# Continuing progesterone past 2ww- nhs cycle @rfc



## Little orchid (Feb 23, 2014)

Hi ladies,

Was wondering if anyone could give me some advice. I have just tested positive following my first icsi at Rfc belfast. They provide crinone gels up until test day. I know my body 'should' be producing enough progesterone on its own, but I have read that some clinics advise their ladies to continue with the gels beyond the 2 week wait.

I was wondering if any of you who had a nhs cycle at Rfc, asked if they could continue with crinone. Or their gp provided them with a prescription? I am happy to pay for the medication, but obviously need a prescription. There is nothing to suggest I need progesterone support, and perhaps I don't need it but if it even provided peace of mind it would be worth considering.

The same consultants work at origin and gcrm- is the norm to provide progesterone beyond 2ww or is it only in specific cases. 

Any information most appreciated- thanks.


----------



## Lilypink (Oct 8, 2013)

I all cycling with nhs & on positive test they continue progesterone until 12 weeks. 

Congratulations on your BFP!! Wishing you a happy & healthy 9 months x


----------



## Little orchid (Feb 23, 2014)

Thanks lilypink- do you mind me asking if your cycle was at Rfc belfast. I know each clinic have their 'own way of working'. 

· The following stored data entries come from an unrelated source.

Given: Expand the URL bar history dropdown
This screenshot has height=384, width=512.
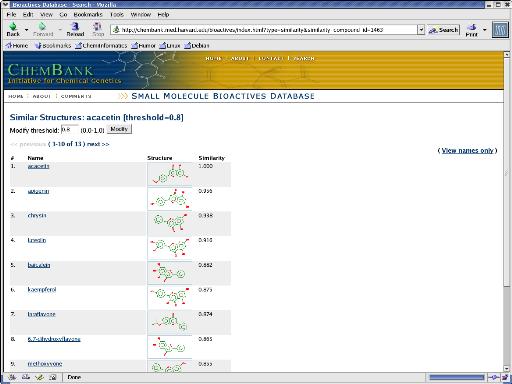Looking at the screenshot, I should [421, 30].

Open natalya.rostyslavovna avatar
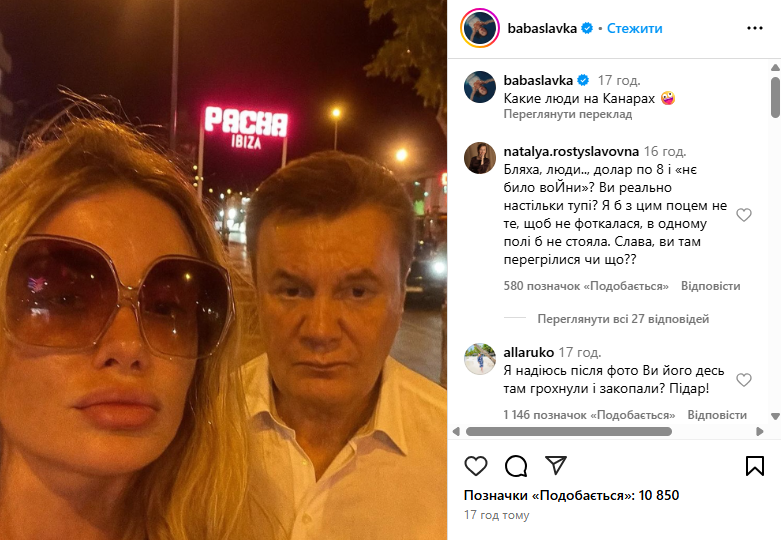coord(480,158)
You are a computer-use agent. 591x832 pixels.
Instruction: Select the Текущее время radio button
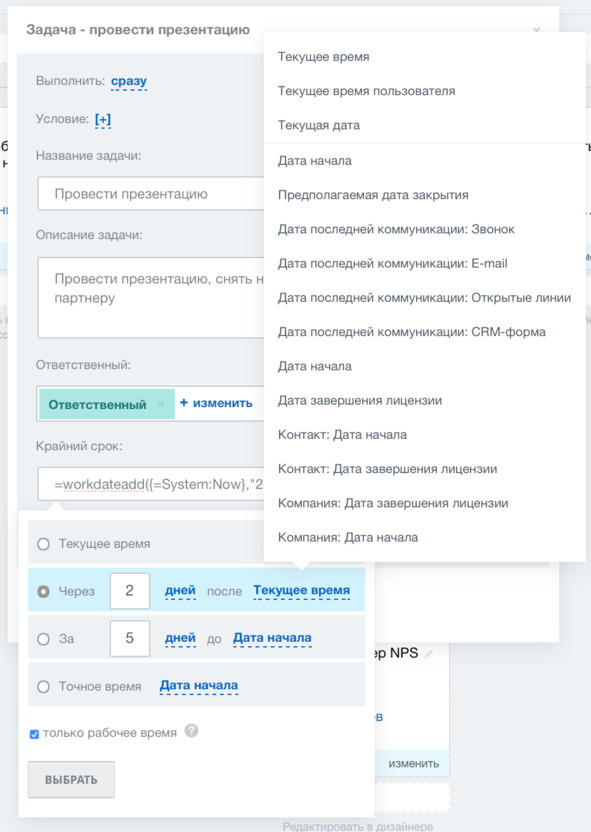44,544
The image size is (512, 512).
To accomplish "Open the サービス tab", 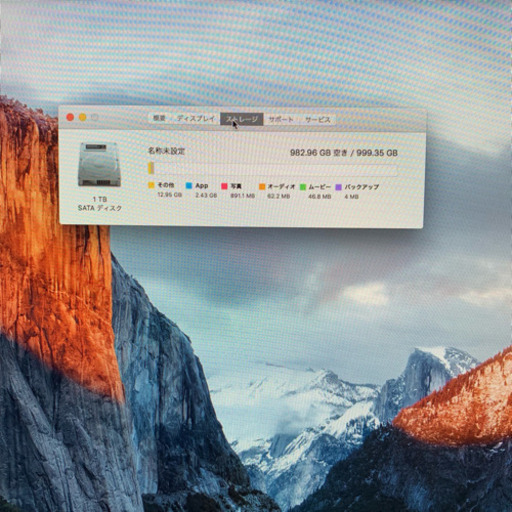I will pos(318,120).
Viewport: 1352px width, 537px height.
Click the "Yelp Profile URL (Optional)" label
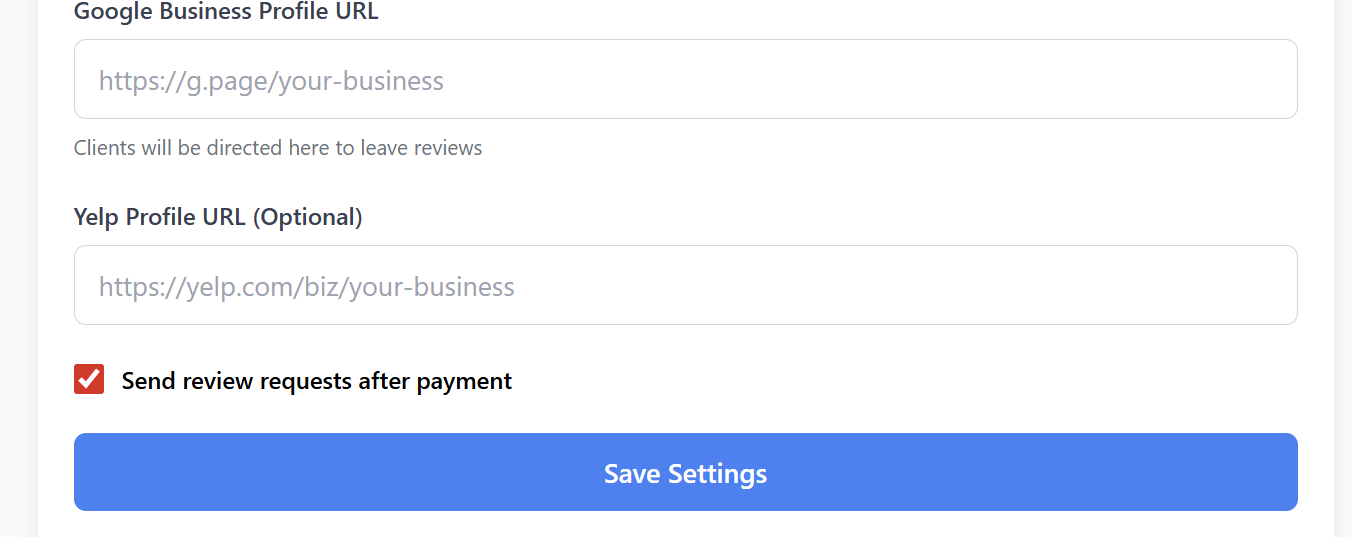click(x=218, y=217)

Plan to ring up and ask- but just wanted to know others experiences at Rfc so I know what to expect and/or if it's worth trying the gp route.


----------



## Katie789 (Dec 12, 2010)

Congratulations on your bfp! From memory rfc only prescribe up to 12 weeks if you had an fet. Fresh cycles you stop on test day. My gp would only prescribe fertility drugs with written evidence from the consultant that it was required. Maybe they would do a test to see if you need it or put your mind at rest about coming off? It's daunting but we have to trust them and clinics vary on what they prescribe making it feel like a minefield sometimes.


----------



## Little orchid (Feb 23, 2014)

Thanks katie, will ask - sure all they can say is no.


----------



## Sparkleheart (Feb 3, 2010)

Hi Little Orchid, I remember feeling the same way after my ICSI at RFC. I actually phoned the nurses to ask about being kept on progesterone longer but she was very clear in saying that they don't do that and your body will be making it's own now so it's not needed. Mind you, this was in 2011 so things might've changed! You could always give them a wee phone to check and put your mind at ease either way. She was perfectly right by the way, my DD is now 2.5! Katie is right, they would usually only prescribe it for a medicated FET as its needed until the placenta takes over around 12 weeks. I'm 31 weeks pg from a natural fet at GCRM and didng take any progesterone at all on the whole cycle. Medicated fets are obviously different as you're not producing any eggs so therefore won't produce the hormones you normally would. With icsi you will have more eggs than usual so will still be producing the hormones to support them, even though your cycle is controlled. I can totally understand though just wanting to make sure you do everything you can to keep your pregnancy going well so a wee phonecall to them certainly won't do any harm! Congratulations on your bfp and have a healthy and happy 9 months! X


----------



## Little orchid (Feb 23, 2014)

Sparkleheart- that makes sense- and exactly what I needed to hear. Good luck with the rest of your pregnancy. Thanks x


----------



## Cather1ne (Nov 23, 2010)

Congrats on BFP. I had ICSI at RFC and it was a private cycle. I got prescribed extra crinone and paid for it but I insisted on it. I asked at my first hospital scan when I should stop taking it and they were pretty clueless and told me to contact RFC. I thought at 12 weeks my placenta should be making enough. I had a history of funny premenstrual bleeding so I was always nervous about my progesterone levels. It turns out I have an under active thyroid gland. Despite talking to every doctor I ever saw about hormone levels this was never checked. We got stamped with male factor issues and I was never properly investigated  :-( 

Good luck xx


----------



## Little orchid (Feb 23, 2014)

Thanks for your reply Cather1ne- I contacted Rfc to ask if I could continue with crinone, but like sparkle heart the nurse told me 'it wasn't needed' as fresh cycle. So looking forward to getting a scan to hopefully provide me with some reassurance.


----------



## Cather1ne (Nov 23, 2010)

Hi Little Orchid,

I only went for it because my progesterone levels were dodgy and I got the Doctor to agree to it before I started treatment. The early scan is great for peace of mind.

Best wishes 
C


----------